Closed evanfloden closed 6 months ago
# mambaorg/micromamba:1.5.8-bookworm-slim
FROM mambaorg/micromamba@sha256:abcb3ae7e3521d08e1fdeaff63131765b34e4f29b6a8a2c28660036b53841569
# python 3.11.8-slim-bullseye intes64
FROM python@sha256:a2d01031695ff170831430810ee30dd06d8413b08f72ad978b43fd10daa6b86e
LABEL maintainer="Alessio Vignoli" \
name="alessiovignoli3/stimulus:latest" \
description="Docker image containing python packages required for stimulus using modules"

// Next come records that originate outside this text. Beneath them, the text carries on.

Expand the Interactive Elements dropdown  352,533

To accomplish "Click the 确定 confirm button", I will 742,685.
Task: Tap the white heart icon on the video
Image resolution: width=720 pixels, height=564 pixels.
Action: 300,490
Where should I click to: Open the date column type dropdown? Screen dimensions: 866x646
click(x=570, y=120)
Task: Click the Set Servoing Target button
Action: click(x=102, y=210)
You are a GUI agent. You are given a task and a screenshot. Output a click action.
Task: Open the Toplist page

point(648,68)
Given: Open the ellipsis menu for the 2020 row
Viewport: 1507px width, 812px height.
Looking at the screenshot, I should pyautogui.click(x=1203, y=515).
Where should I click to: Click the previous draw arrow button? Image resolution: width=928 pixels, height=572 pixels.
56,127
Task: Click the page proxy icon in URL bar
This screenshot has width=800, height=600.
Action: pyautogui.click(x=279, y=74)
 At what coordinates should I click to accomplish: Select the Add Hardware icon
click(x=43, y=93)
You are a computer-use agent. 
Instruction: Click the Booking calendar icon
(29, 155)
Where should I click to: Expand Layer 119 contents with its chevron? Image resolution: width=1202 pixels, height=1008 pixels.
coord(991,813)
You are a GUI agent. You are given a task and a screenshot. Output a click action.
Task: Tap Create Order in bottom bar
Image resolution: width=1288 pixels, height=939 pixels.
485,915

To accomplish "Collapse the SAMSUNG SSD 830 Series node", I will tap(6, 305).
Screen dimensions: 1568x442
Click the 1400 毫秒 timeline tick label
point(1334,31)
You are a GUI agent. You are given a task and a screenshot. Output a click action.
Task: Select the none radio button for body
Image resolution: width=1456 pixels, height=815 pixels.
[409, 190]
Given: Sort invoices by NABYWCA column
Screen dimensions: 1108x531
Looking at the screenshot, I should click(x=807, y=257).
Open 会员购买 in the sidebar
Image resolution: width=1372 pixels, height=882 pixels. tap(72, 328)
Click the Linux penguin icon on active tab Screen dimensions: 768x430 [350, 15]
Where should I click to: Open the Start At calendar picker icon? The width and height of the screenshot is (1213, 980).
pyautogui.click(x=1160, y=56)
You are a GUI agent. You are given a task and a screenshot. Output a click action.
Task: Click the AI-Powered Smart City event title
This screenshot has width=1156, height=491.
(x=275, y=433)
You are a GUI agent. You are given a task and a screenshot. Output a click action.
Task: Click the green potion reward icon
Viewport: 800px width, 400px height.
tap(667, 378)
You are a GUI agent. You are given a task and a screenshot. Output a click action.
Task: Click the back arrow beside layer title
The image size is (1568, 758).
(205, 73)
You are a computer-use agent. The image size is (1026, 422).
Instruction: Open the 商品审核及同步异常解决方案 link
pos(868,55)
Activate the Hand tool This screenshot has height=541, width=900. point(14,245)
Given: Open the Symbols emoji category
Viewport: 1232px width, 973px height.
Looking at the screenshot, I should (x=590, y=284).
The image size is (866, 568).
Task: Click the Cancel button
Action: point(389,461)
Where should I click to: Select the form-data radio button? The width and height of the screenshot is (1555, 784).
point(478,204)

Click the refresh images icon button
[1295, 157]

RUN micromamba install -y -n base -c defaults -c bioconda -c conda-forge \
python=3.11.8 \
typing_extensions=4.11.0 \
importlib_metadata=7.1.0 \
numpy=1.26 \
pytorch-lightning=2.0.1 \
polars=0.20.19 \
scikit-learn=1.3.0 \
ray-tune=2.12.0 \
ray-train=2.12.0 \
procps-ng=4.0.4 \
matplotlib==3.8.2 \
&& micromamba clean -a -y
ENV PATH="$MAMBA_ROOT_PREFIX/bin:$PATH"
USER root
using this image i only managed to run it once on the CRG cluster. the other times it always throws this error:
N E X T F L O W ~ version 23.10.1
Launching `main.nf` [deadly_ptolemy] DSL2 - revision: 32ea66cbec
executor > crg (1)
executor > crg (1)
[7a/be75a4] process > CHECK_MODEL:CHECK_TORCH_MODEL (titanic_stimulus.json-titanic_stimulus.csv) [100%] 1 of 1, failed: 1 ✘
[- ] process > HANDLE_DATA:INTERPRET_JSON -
[- ] process > HANDLE_DATA:SPLIT_CSV:STIMULUS_SPLIT_CSV -
[- ] process > HANDLE_DATA:TRANSFORM_CSV:STIMULUS_TRANSFORM_CSV -
[- ] process > HANDLE_DATA:SHUFFLE_CSV:STIMULUS_SHUFFLE_CSV -
[- ] process > HANDLE_TUNE:TORCH_TUNE -
Execution cancelled -- Finishing pending tasks before exit
Done
ERROR ~ Error executing process > 'CHECK_MODEL:CHECK_TORCH_MODEL (titanic_stimulus.json-titanic_stimulus.csv)'
Caused by:
Process `CHECK_MODEL:CHECK_TORCH_MODEL (titanic_stimulus.json-titanic_stimulus.csv)` terminated with an error exit status (132)
Command executed:
launch_check_model.py -d titanic_stimulus.csv -m titanic_model.py -e titanic_stimulus.json -c titanic_model.yaml
Command exit status:
132
Command output:
(empty)
Command error:
.command.sh: line 2: 15 Illegal instruction (core dumped) launch_check_model.py -d titanic_stimulus.csv -m titanic_model.py -e titanic_stimulus.json -c titanic_model.yaml
Work dir:
/nfs/users/cn/avignoli/stimulus/work/7a/be75a4998174e0b2e5a9c57df4e8cb
Tip: you can try to figure out what's wrong by changing to the process work dir and showing the script file named `.command.sh`
-- Check '.nextflow.log' file for details
I guess it has to do with how recent the cpu are on the cluster. Same image (that seems fine in terms of packages and dependecies) sometimes runijnng sometimes not.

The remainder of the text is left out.